Comparison of the effects of baricitinib and tocilizumab on disease activity in patients with rheumatoid arthritis: a propensity score matching analysis.

Abstract

This study aimed to compare the effects of baricitinib, a Janus kinase inhibitor, and tocilizumab, a monoclonal anti-interleukin-6 receptor antibody, on disease activity in patients with rheumatoid arthritis (RA), and to investigate the influence of inflammation on improvement in patient global assessment (PGA) of disease activity. This study was performed based on data from a multicenter registry, and included 284 and 113 patients treated with tocilizumab and baricitinib, respectively, who were observed for longer than 24weeks. Propensity score matching was performed to address potential treatment-selection bias. To assess the influence of inflammation on PGA, patients were divided into two groups based on whether or not they achieved improvement in C-reactive protein (CRP, an objective marker of inflammation) at 24weeks.

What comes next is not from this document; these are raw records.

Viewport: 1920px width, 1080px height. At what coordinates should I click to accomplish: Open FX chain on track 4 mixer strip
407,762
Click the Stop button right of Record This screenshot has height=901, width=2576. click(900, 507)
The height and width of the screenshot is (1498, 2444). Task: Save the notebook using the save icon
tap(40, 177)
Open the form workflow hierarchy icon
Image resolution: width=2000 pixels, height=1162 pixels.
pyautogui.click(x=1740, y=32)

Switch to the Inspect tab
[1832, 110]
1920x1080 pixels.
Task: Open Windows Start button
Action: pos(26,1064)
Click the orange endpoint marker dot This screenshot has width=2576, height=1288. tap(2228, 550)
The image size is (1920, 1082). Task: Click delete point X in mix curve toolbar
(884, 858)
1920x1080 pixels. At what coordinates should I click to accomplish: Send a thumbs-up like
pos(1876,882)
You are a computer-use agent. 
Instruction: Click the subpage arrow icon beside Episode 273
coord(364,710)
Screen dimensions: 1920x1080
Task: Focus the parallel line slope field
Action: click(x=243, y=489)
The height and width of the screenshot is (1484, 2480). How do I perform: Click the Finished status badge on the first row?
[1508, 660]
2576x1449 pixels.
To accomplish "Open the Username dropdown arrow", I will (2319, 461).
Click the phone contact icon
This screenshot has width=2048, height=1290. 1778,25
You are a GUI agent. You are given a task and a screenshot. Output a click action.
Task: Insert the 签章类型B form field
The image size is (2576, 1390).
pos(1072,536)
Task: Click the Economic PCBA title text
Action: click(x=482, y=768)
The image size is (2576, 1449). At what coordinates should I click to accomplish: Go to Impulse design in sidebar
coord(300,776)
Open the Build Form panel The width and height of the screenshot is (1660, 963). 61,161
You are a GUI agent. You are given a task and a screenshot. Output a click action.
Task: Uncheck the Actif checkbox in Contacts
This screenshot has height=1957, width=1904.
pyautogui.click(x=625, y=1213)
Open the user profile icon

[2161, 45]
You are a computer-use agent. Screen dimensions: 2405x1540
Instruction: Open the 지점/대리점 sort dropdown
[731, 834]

A total of 48 matched pairs of patients were identified. Compared to treatment with tocilizumab, baricitinib showed a similar improvement in tender and swollen joint count and serum CRP levels, and a significantly greater improvement in PGA at 24weeks. As a result, the baricitinib group had a significantly higher proportion of patients who achieved Boolean remission at 24weeks. In subgroups of patients who did not achieve 50% or 70% CRP improvement, significant decreases from baseline to 24weeks were observed in PGA in patients treated with baricitinib, but not in those treated with tocilizumab. Compared to tocilizumab, baricitinib significantly improved PGA despite similar effects on inflammation in patients with RA. Moreover, the influence of inflammation on PGA improvement differed between baricitinib and tocilizumab. Key-points • Baricitinib and tocilizumab had similar effects on inflammation in RA patients. • Baricitinib improved patient global assessment (PGA) more than tocilizumab. • Baricitinib had a higher Boolean remission rate than tocilizumab at 24 weeks. • Influence of inflammation on PGA improvement differed between the two drugs.